[BioC] GenomicAlignments - Speeding up readGAlignmentPairs()
Valerie Obenchain
vobencha at fhcrc.org
Thu Jul 3 21:11:18 CEST 2014
fyi the test files ('fls') came from,
library(RNAseqData.HNRNPC.bam.chr14)
fls <- RNAseqData.HNRNPC.bam.chr14_BAMFILES
Valerie
On 07/03/2014 10:42 AM, Valerie Obenchain wrote:
> No, the division by 2 isn't always safe. 'ex1.bam' is a well-behaved
> file. Files with more diversity may have more than 2 segments per template.
>
> counts <- lapply(fls, function(fl)
> countBam(fl, param=param)$records)
>
> pairs <- lapply(fls, function(fl)
> length(readGAlignmentPairs(fl, param=param)))
>
>>> unlist(counts)/2
>> ERR127306 ERR127307 ERR127308 ERR127309 ERR127302 ERR127303 ERR127304
>> ERR127305
>> 363326 392420 397158 349970 355376 381493
>> 389176 355834
>>> unlist(pairs)
>> ERR127306 ERR127307 ERR127308 ERR127309 ERR127302 ERR127303 ERR127304
>> ERR127305
>> 363147 392252 396933 349822 355215 381274
>> 388991 355682
>
> To see what's going on use readGAlignementsList() on the first file.
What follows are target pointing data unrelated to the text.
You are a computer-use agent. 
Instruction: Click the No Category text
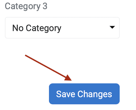click(x=37, y=28)
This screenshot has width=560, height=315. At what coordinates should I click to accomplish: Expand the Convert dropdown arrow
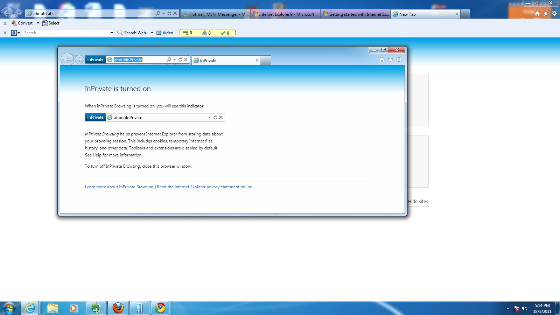pos(38,23)
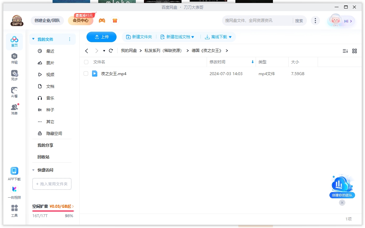Open AI看 from the left sidebar
This screenshot has height=228, width=365.
(14, 92)
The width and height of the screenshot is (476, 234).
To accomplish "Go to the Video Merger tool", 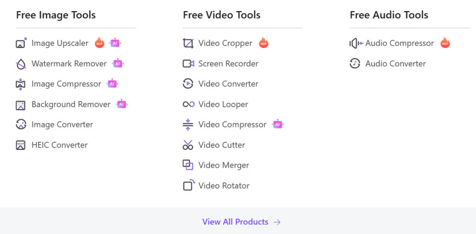I will (x=224, y=165).
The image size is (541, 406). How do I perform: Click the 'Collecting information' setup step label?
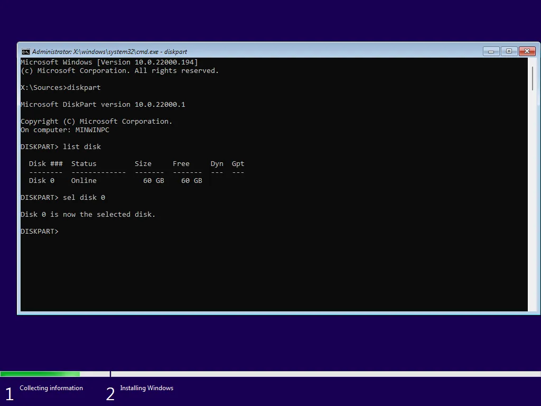click(51, 387)
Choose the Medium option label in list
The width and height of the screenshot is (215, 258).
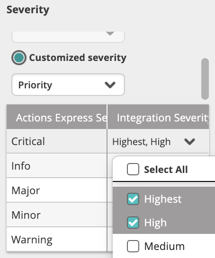164,246
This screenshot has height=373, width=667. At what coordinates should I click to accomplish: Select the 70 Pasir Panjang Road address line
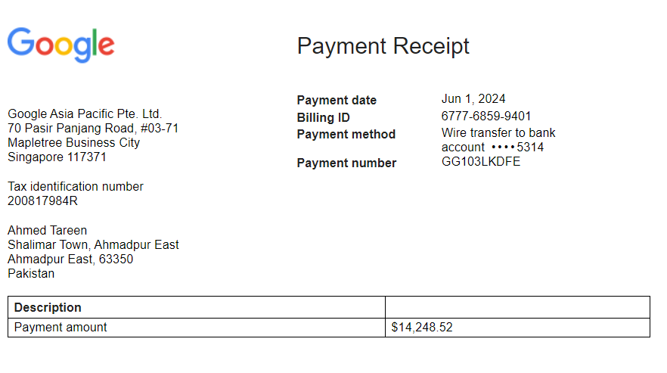pyautogui.click(x=93, y=129)
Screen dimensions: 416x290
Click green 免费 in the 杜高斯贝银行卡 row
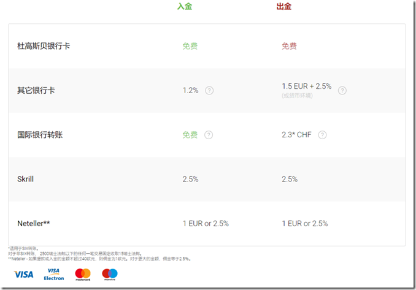coord(190,46)
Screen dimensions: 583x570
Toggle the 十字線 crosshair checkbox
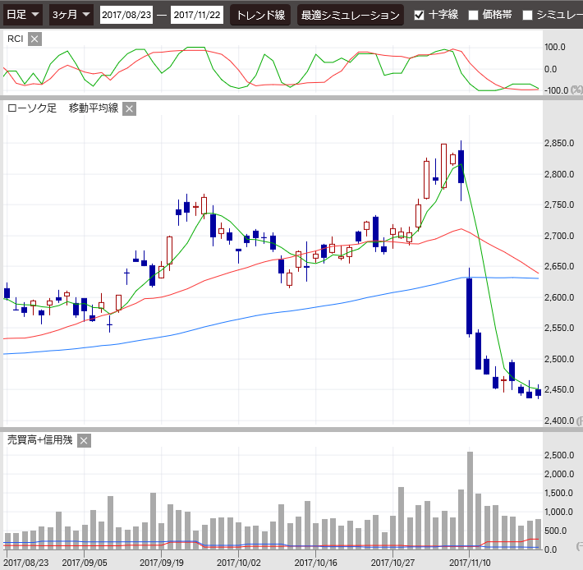(x=420, y=15)
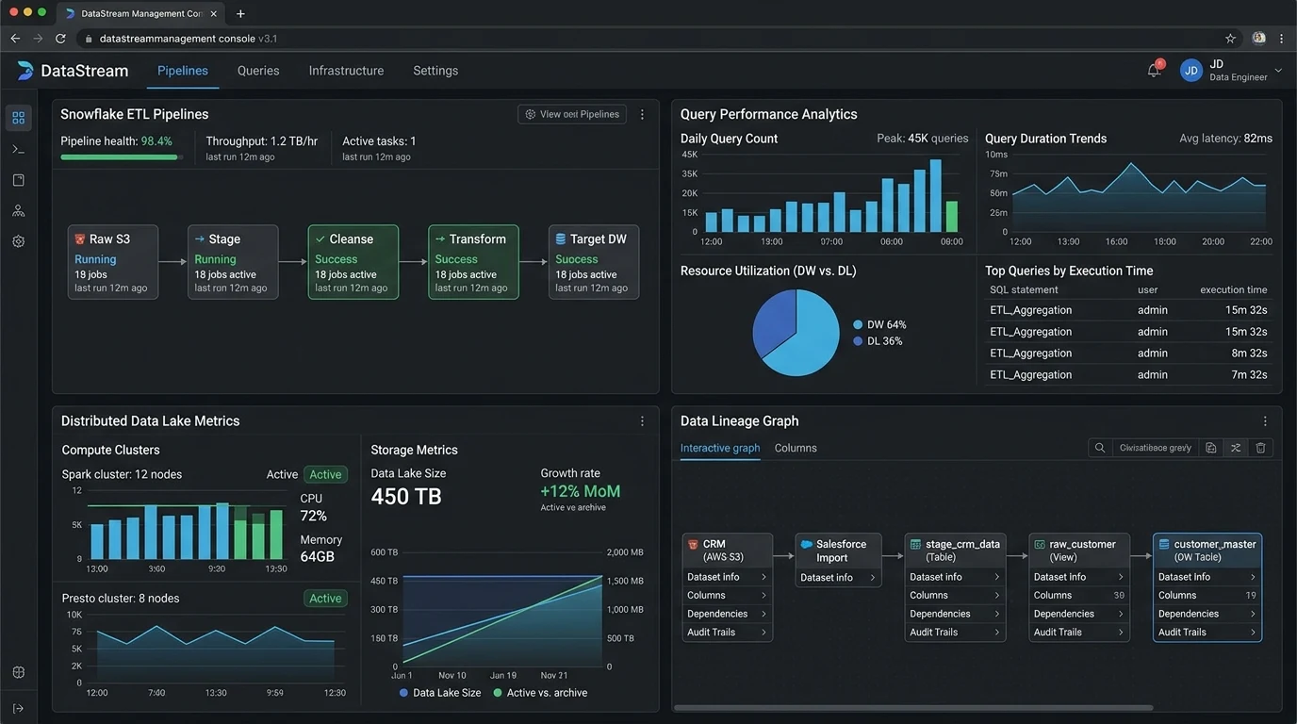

> This function adds some flexibility in that it reads in fragments, pairs
> w/ no mates, etc.
>
> galist <- readGAlignmentsList(fl, param=param)
>
> The length matches that of countBam() because it reads all records.
>
>>> length(galist)
>> [1] 363226
>
> 'mate_status' categorizes records by 'mated', 'ambiguous' and 'unmated'.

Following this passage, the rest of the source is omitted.